Role of the modified barium swallow in management of patients with dysphagia.

Published on Mar 1, 1997in Otolaryngology-Head and Neck Surgery2.341
· DOI :10.1016/S0194-5998(97)70269-9
Jeri A. Logemann76
Estimated H-index: 76
(NU: Northwestern University)
Abstract The modified barium swallow is a radiographic (videofluoroscopic) procedure designed to define the anatomy and physiology of the patient’s oropharyngeal swallow and examine the effectiveness of selected rehabilitation strategies designed to eliminate aspiration or excess oral or pharyngeal residue (the symptoms of the patient’s dysphagia).
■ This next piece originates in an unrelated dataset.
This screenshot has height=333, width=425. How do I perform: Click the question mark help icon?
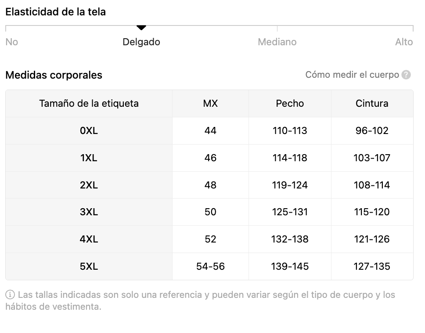[x=406, y=75]
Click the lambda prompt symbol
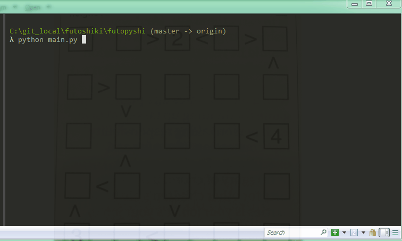The image size is (402, 241). pos(12,40)
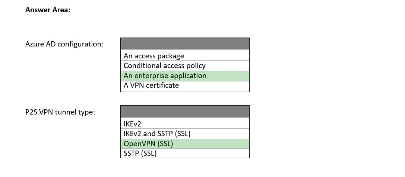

Rehabilitation strategies introduced during the modified barium swallow after the patient’s oropharyngeal anatomy and physiology have been defined include (1) postural changes to redirect food flow and change pharyngeal dimensions, (2) sensory enhancement techniques, and (3) swallow maneuvers. Combining the modified barium swallow with a follow-up swallowing rehabilitation plan can decrease the cost and time for rehabilitation of patients with dysphagia. In some cases the patient can begin safe oral intake immediately after the modified barium swallow, and therapy may not be needed if consistent spontaneous recovery is anticipated. (Otolaryngol Head Neck Surg 1997;116:335-8.)